Initial Ram Disk to Rootfs transition

After mounting the root filesystem, either the kernel or the initial ram disk startup process is expected to exec the init program from the root filesystem.

At the current time, there is no support for re-scanning the service files yet, so when init is started, the final configuration in /etc/init.d has to be present. As a result, we currently cannot perform mounting of /etc/ or packing init into the initial ram disk and doing the rootfs transition.

Also, as a result of this, changing the service configuration requires a system reboot to be effective.

This will change in the future.

Service Types and Targets

A service file has a type, specifying whether the service should be run once or restarted when it terminates and a target, specifying when the service should be run.

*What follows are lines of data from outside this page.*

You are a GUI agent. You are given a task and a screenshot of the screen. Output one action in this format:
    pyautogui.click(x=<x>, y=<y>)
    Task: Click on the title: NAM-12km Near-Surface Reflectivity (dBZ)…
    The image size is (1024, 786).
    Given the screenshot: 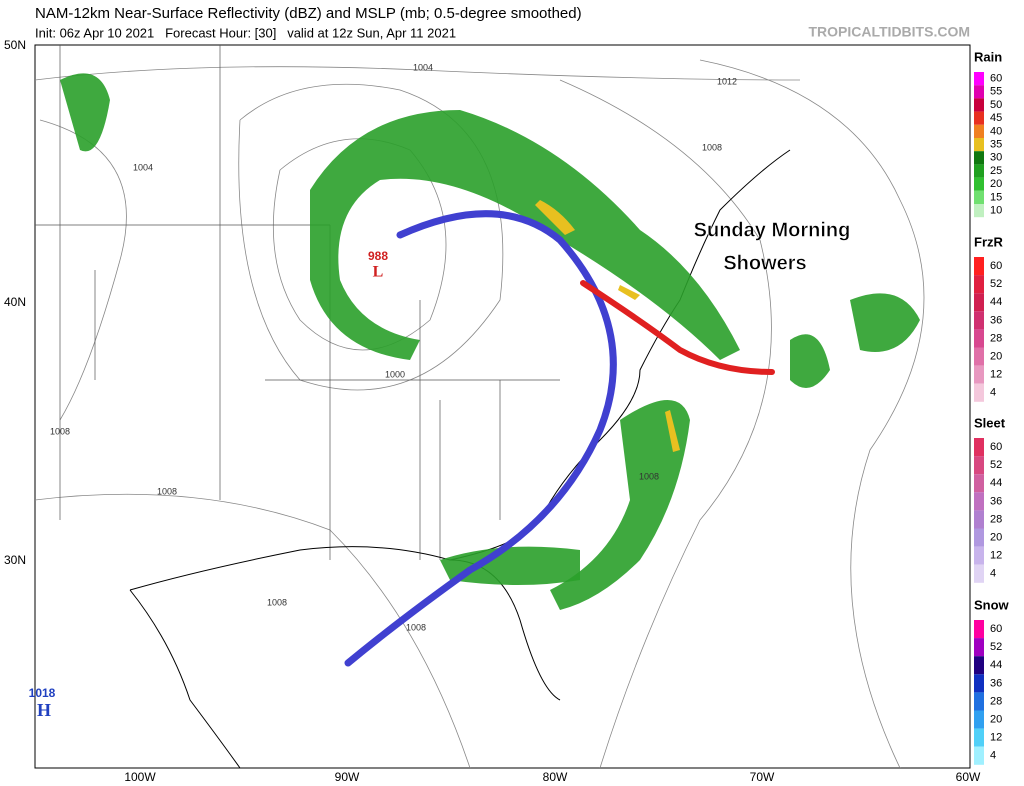 What is the action you would take?
    pyautogui.click(x=308, y=14)
    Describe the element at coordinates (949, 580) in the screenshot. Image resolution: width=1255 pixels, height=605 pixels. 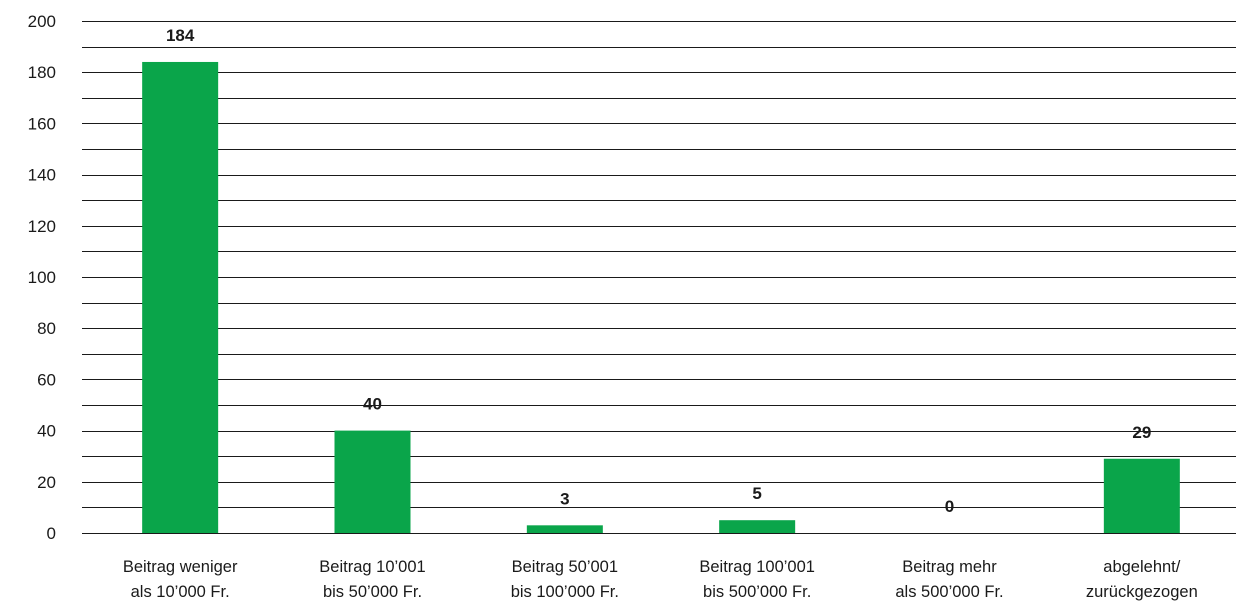
I see `category-label-4: Beitrag mehr als 500’000 Fr.` at that location.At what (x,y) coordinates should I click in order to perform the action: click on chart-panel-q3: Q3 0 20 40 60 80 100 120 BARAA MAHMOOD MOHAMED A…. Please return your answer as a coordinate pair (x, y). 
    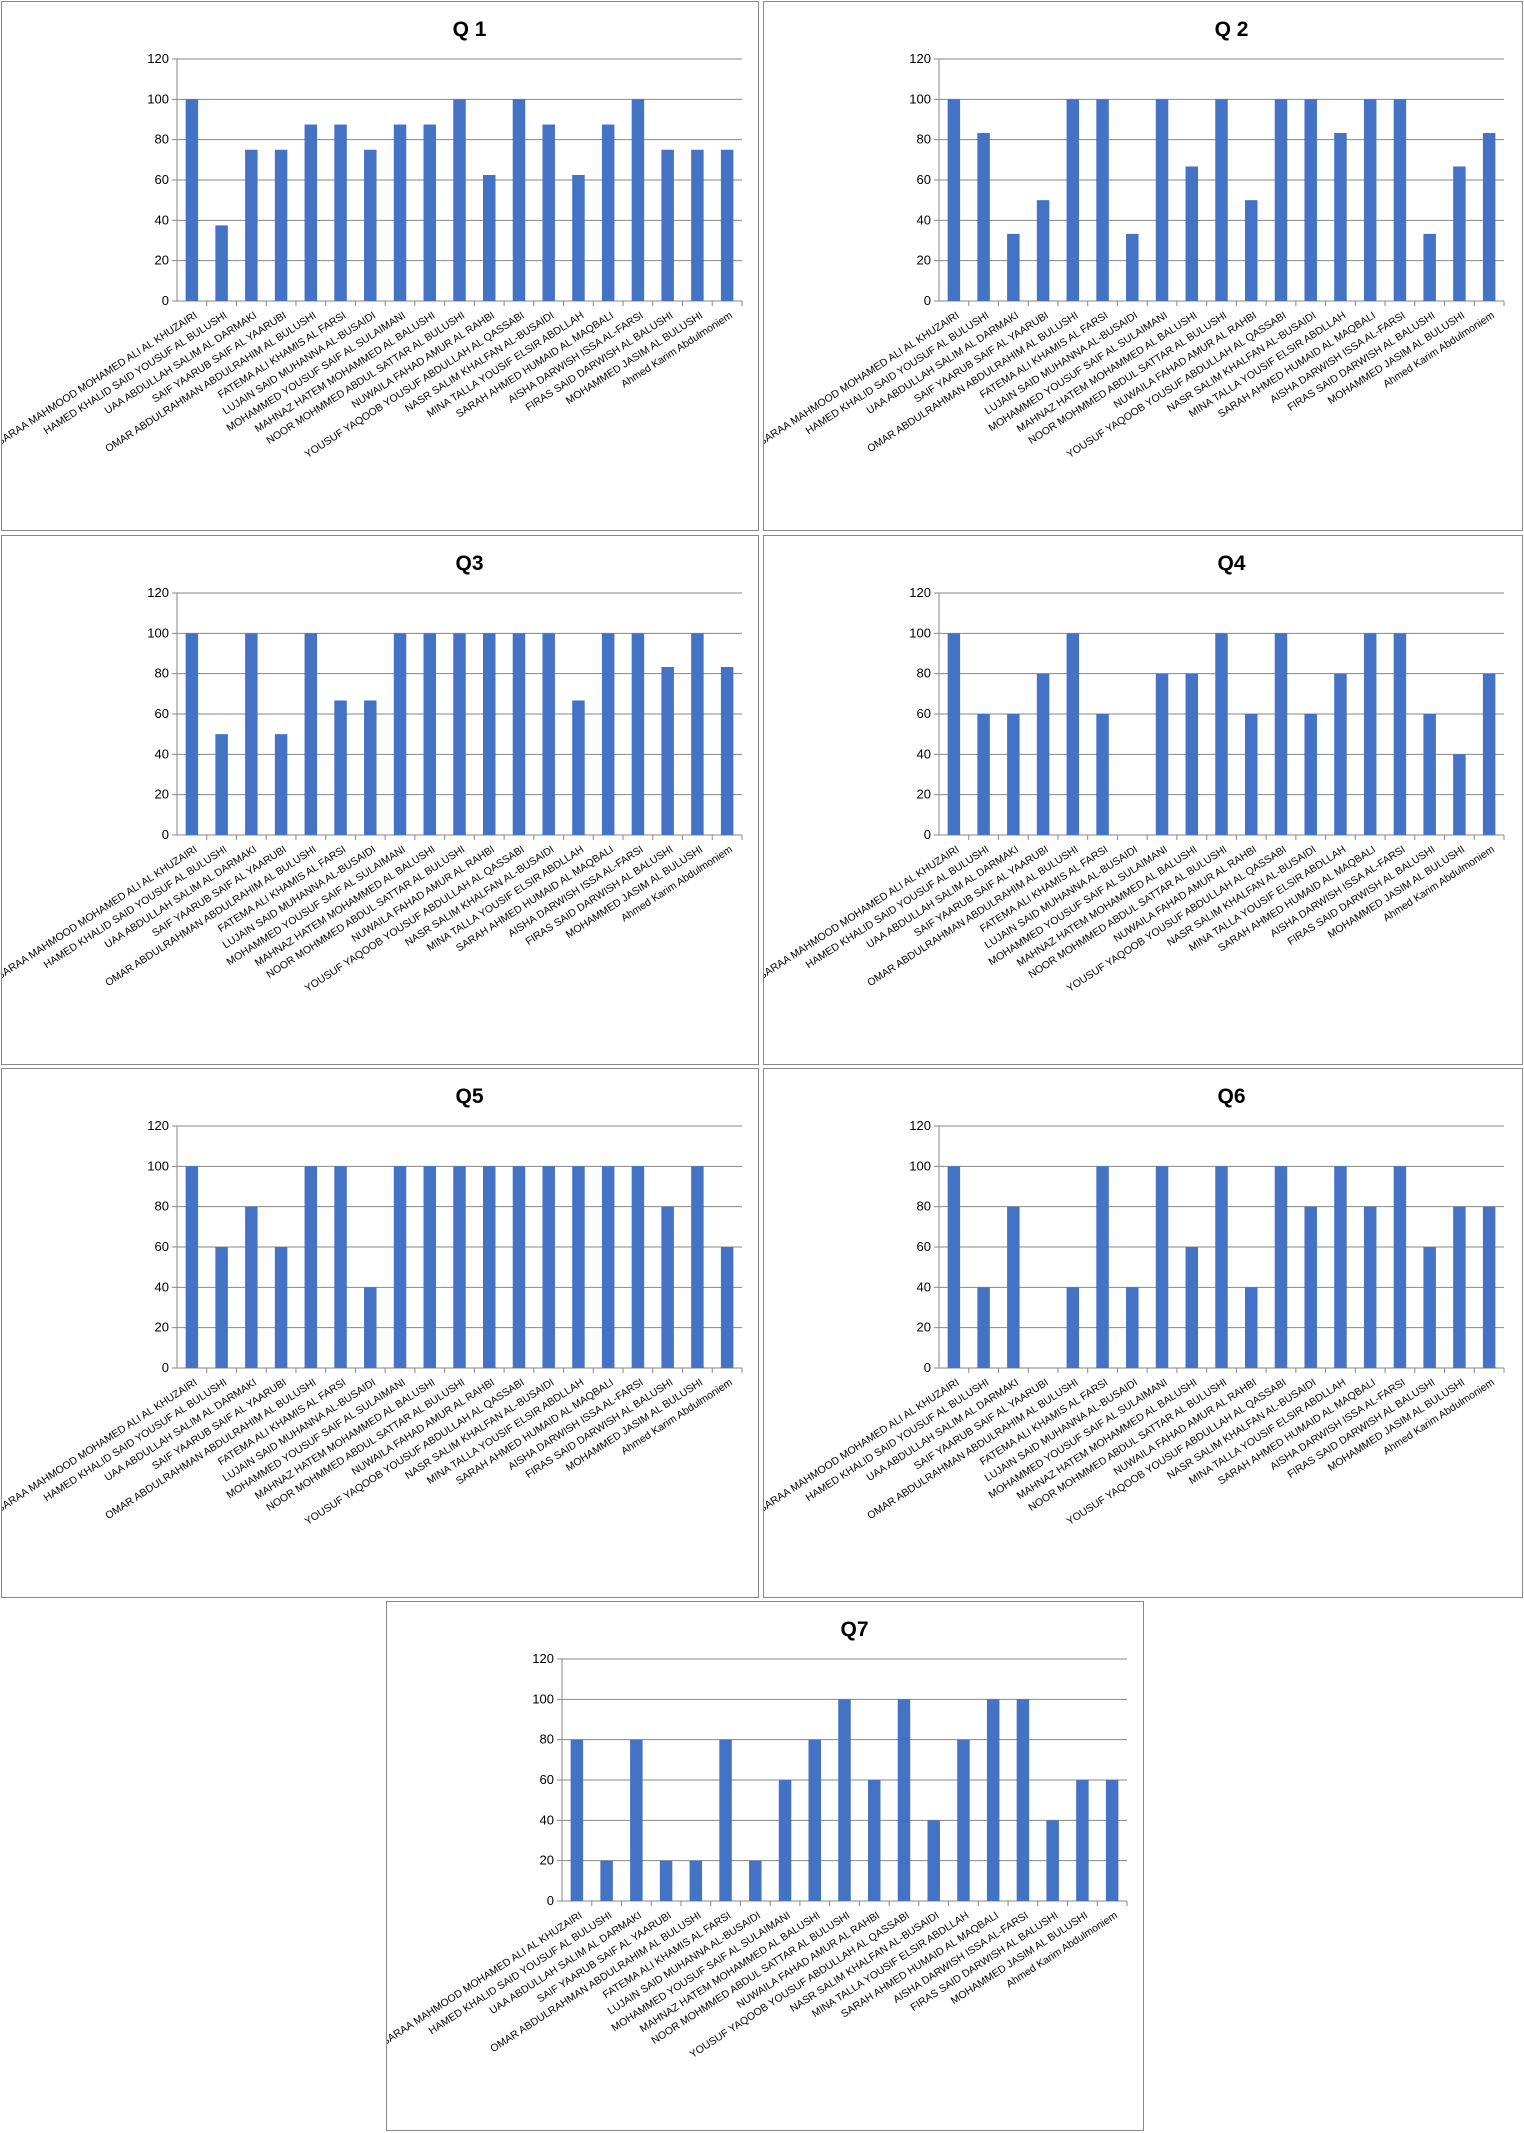
    Looking at the image, I should click on (380, 800).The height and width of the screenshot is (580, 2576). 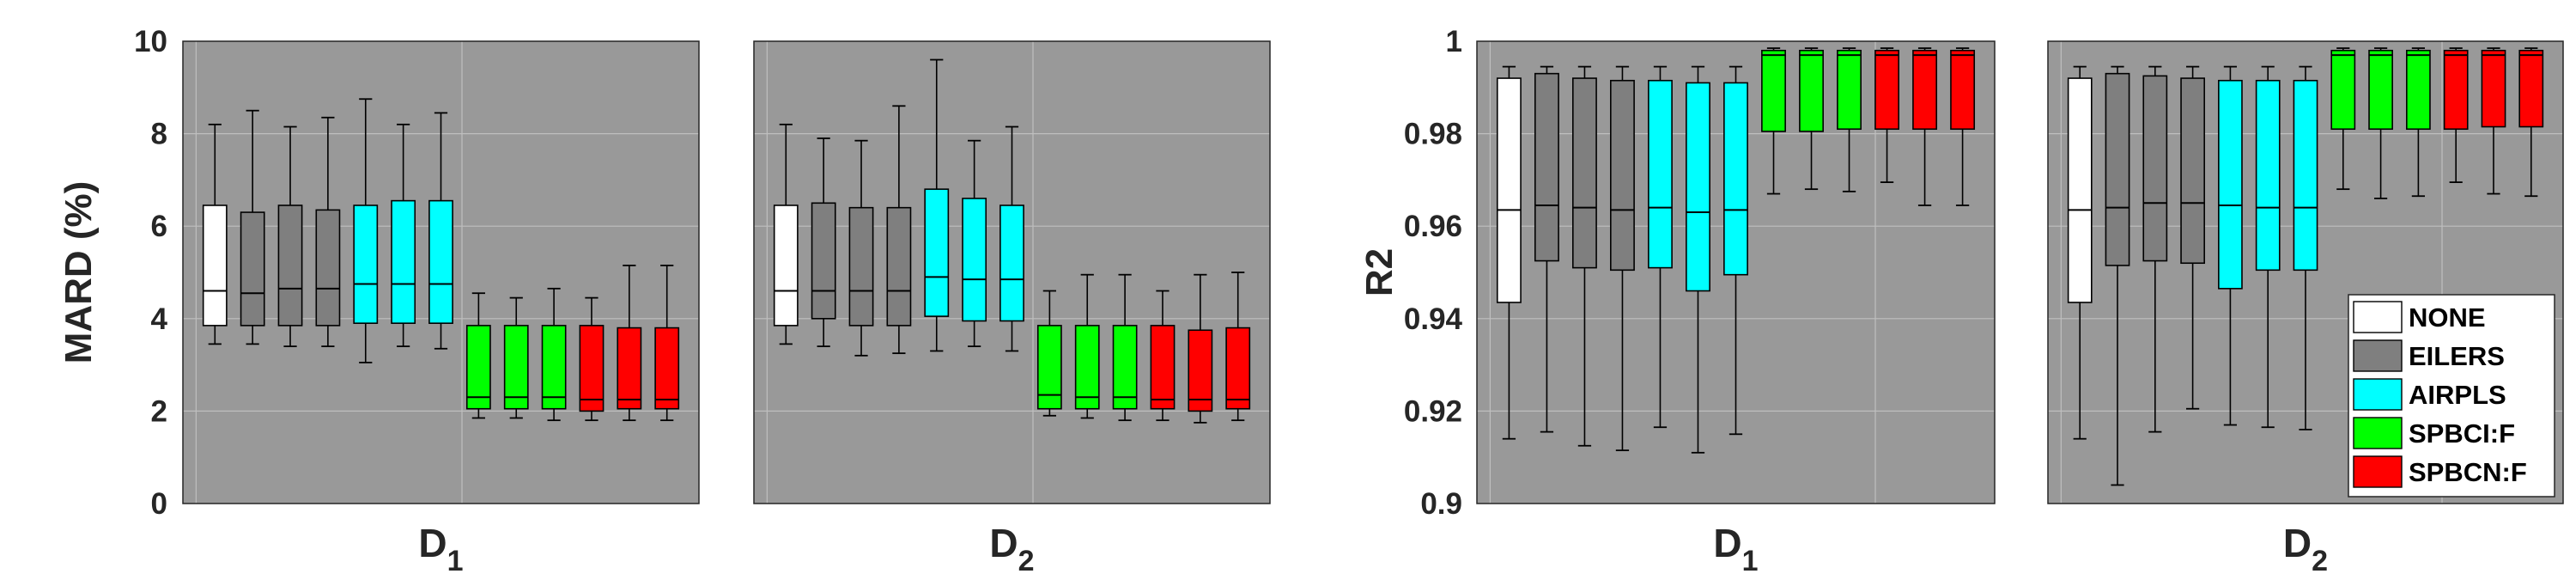 What do you see at coordinates (2458, 395) in the screenshot?
I see `legend-label: AIRPLS` at bounding box center [2458, 395].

The target is similar to a runlevel in System V init. The init daemon currently knows about the following targets:

  • boot
  • reboot
  • shutdown

When init is run, it starts all the services for the boot target. From the boot target it can transition to any other target and execute the services for the specified target.

The reboot and shutdown targets cannot transition to any other target and when invoked, cause initd to drop everything else it intended to do.

For the reboot and shutdown targets, respawn type processes are no longer restarted when they terminate and once all services have been executed, the init program performs a hard system reboot or power off.

The init program tries to capture the CTRL+ALT+DELETE key sequence (or its local equivalent) and transitions to the reboot target if pressed.

Service Configuration Rescan

TBD

Control Socket and Signals

The init program catches the following signals:

  • SIGCHLD
  • SIGINT
  • SIGTERM

The SIGCHLD handler implements standard process reaping. If a terminated process belongs to one of the supervised services, the configured action is taken (e.g. restarting it).

When SIGINT is caugth, init transitions to the reboot target. Similarly, SIGTERM causes init to transition to the shutdown target.

For more complex tasks, init creates a control socket that the command line tools included in this package can use. For the time being, the control socket can only tell the init daemon to transition to the reboot or shutdown target.